***
Но мечта превратить все эти многоугольники в приятные взору овалы, шары и цилиндры у парня осталась, а так же раскрасить их в зеленый цвет. Но как это сделать? Все вокруг были яркими и ослепляли… Желтые цвета сменялись красным, красные — на фиолетовые, фиолетовые — на ядовито-черные, а те, в свою очередь, взрывались ярким белым. Это было очень неприятно, поскольку всё это буйство играло на гранях и искрило на остриях. И, взяв в руки желтый материал, приходилось сжимать его, давить, тянуть, пока он не становился округлым и зелёным, после чего он мазался цветом хаки и заливался фиолетовым. После остывания превращался в нежно-зеленый с плавными округлыми линиями, напоминая цветок колокольчика. И в этот шедевр можно было положить еще чего-нибудь этакое, другой оттенок зеленого — хризолитовый или изумрудный. Но как превратить всех в зеленые нежные овалы? Вывод прост — их надо мять, сжимать, давить, тянуть, чтобы выдавить все ядовитые краски и вернуть первоначальный зеленый цвет, придать круглую или овальную форму… И в одну малахитовую ночь, прихватив с собой зеленую змею, он вышел на улицу. Да! Ядовитый оттенок оранжево-синего цвета под давлением стал превращаться в тягучий зеленый сироп, который был заметен лишь сверху, поэтому потом пришлось снять с нового цилиндра его безвкусную оболочку и насладиться видом угасающего оранжевого цвета, переходящего в тягучий зеленый. Крохотная искра синевы погасла на краях сглаживающихся граней, и его существо охватил восторг. Так вот, как надо поступать с этими яркими многоугольниками, чтобы они больше не смогли причинить вред своим светом и гранями. Он очистит этот город от кубов, пирамид, призм и многоугольников! Он сгладит их края, превратив в приятные глазу округлости! Он принесет в этот город умиротворяющую зелень радости и счастья!
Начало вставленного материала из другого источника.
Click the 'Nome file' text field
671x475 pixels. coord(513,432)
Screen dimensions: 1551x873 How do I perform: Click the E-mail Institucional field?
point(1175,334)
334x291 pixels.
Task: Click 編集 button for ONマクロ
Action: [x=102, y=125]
Теперь и отныне он — охотник на этих мерзких тварей, заполнявших мир своими остриями и гранями, свивающие отвратительные цвета в клубки, из-за чего нормальному человеку невозможно выйти на улицу.***
— Я вижу мертвеца с зеленой кожей и зелеными глазами, — водя карамельной палочкой в чашке шоколада, нараспев проговорила Аллегра О`Ши, — он ходит по городу и насаждает зелень… — Деревья сажает? — спросила Вианн Роше. — Нет… — Аллегра отпила божественный напиток, — он убивает, чтобы помочь этому миру стать зеленым и успокоиться. — Странное у него представление о мире, — Вианн принялась работать с белым шоколадом, — сегодня мне еще доставили три бруска рубинового шоколада, как ты думаешь, что можно из него сделать? — Создадим цветник, — ответила Аллегра, поднимая зеленые глаза, — карамельные цветы и шоколадные розы, марципановые лилии и мастиковые кусты… Всё будет округло и приглушенно. — Это мысль, — одобрила Вианн, — а в кустах будут корзинки с шоколадом… — Будем варить шоколад и пусть запах вырывается на улицу и разносится ветром… — Хорошо. Как раз то, что нужно горожанину во время зимы — яркие краски природы.***
Жан-Батист Гренуй созидал в данный момент еще одну композицию запаха. В этот раз довлели синтетические запахи, химические соединения и грустное настроение творца. Запах кожи соседствовал с запахом нагретого металла, бензин перебивал табак, смог оседал на загрязнённый снег — типичный брутальный мужской запах для городских мачо. Мистер Гренуй подумывал назвать свою новую линию — Impulso della città. Перед его глазами теснились стройные ряды элегантных флаконов, несущих в себе запахи кожи, замши, табака, металла, автомобильных выхлопов, бензина и ракетного топлива. Он уже точно знал, какой флакон будет для этой линии, сколько граней и какого размера. Его грустное настроение начало испаряться, и Жан-Батист принялся за свою горячо любимую работу.***
Ричард Аптон Пикмен пил и творил. А творил он уже Зимние ужасы, но к его любимым тварям на холсте начал примешиваться некий смазанный силуэт с веревкой в руках. Откуда он его взял, художник даже не представлял, но думал, что скорее всего из алкогольного дурмана.***
Эрик Занн репетировал со своим оркестром ораторию Звуки города, а в его голове уже складывалась основа будущей симфонии…***
Ганнибал занимался своей работой, консультируя страждущих.***
А Джон Менд ваял очередную скульптуру без головы, рук и ног, которая выглядела так, как будто в ней взорвался динамит.